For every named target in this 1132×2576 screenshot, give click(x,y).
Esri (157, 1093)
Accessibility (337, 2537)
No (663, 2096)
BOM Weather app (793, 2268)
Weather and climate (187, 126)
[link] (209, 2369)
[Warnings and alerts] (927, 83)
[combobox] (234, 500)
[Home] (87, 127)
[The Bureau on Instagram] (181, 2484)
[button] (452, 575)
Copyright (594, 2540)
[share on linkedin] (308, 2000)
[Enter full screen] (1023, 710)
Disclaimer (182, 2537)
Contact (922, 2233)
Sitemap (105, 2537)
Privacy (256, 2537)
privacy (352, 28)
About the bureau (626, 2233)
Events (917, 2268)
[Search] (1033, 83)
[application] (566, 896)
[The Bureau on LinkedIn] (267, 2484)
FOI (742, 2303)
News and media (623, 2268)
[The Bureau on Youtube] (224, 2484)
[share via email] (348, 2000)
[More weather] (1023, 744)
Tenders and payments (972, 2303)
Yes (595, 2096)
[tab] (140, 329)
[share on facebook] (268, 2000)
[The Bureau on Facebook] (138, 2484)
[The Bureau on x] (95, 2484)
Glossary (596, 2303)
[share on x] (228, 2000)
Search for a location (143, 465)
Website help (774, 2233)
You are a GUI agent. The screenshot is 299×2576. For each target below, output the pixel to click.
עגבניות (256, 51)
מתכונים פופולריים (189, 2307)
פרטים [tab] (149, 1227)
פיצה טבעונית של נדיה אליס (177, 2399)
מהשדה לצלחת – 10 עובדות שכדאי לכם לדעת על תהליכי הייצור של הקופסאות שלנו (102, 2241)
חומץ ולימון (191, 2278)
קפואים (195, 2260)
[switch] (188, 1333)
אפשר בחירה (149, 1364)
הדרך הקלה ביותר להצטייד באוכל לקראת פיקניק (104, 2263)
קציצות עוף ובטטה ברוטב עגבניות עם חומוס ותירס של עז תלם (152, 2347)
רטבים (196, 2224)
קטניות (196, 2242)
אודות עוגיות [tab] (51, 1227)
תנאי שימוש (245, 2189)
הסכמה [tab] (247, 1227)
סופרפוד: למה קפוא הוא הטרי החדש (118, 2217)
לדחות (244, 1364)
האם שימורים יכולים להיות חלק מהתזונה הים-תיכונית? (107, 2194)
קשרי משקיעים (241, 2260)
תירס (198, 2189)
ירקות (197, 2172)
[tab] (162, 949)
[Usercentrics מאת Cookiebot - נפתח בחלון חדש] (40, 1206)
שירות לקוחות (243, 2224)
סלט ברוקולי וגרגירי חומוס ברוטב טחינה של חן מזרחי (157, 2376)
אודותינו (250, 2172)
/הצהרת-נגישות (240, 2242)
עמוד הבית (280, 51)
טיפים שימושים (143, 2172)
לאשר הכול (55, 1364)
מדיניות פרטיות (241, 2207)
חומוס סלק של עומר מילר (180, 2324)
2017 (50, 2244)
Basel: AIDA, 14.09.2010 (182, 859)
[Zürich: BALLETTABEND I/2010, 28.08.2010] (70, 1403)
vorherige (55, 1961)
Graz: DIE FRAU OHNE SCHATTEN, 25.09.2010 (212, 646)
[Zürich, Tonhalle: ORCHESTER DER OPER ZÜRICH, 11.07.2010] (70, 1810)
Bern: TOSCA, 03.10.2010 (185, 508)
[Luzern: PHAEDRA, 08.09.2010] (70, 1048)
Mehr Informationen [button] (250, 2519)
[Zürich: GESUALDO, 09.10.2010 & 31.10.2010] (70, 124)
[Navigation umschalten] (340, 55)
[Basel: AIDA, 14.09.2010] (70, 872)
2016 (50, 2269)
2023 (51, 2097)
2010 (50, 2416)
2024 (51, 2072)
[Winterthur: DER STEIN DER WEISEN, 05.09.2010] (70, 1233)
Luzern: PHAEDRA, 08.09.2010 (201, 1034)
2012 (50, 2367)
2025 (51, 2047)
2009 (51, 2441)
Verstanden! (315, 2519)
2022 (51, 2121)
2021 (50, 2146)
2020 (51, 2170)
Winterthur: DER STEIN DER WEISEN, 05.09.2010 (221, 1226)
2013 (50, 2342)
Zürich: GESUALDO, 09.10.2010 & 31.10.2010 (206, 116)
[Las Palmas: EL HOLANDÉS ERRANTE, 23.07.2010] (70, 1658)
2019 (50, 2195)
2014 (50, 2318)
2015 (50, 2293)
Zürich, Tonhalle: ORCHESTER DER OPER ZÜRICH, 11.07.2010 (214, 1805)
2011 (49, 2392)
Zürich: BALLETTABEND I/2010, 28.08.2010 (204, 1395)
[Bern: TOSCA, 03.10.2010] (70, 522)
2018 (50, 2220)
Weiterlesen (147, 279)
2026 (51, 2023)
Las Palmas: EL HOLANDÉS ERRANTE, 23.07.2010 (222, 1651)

════════════════

Task requirements » Set down the lines of the listing word for word, from its first line through the line containing "Sitemap (105, 2537)". Both of those lines belong in the answer, and no others do.

Result of the exercise »
For every named target in this 1132×2576 screenshot, give click(x,y).
Esri (157, 1093)
Accessibility (337, 2537)
No (663, 2096)
BOM Weather app (793, 2268)
Weather and climate (187, 126)
[link] (209, 2369)
[Warnings and alerts] (927, 83)
[combobox] (234, 500)
[Home] (87, 127)
[The Bureau on Instagram] (181, 2484)
[button] (452, 575)
Copyright (594, 2540)
[share on linkedin] (308, 2000)
[Enter full screen] (1023, 710)
Disclaimer (182, 2537)
Contact (922, 2233)
Sitemap (105, 2537)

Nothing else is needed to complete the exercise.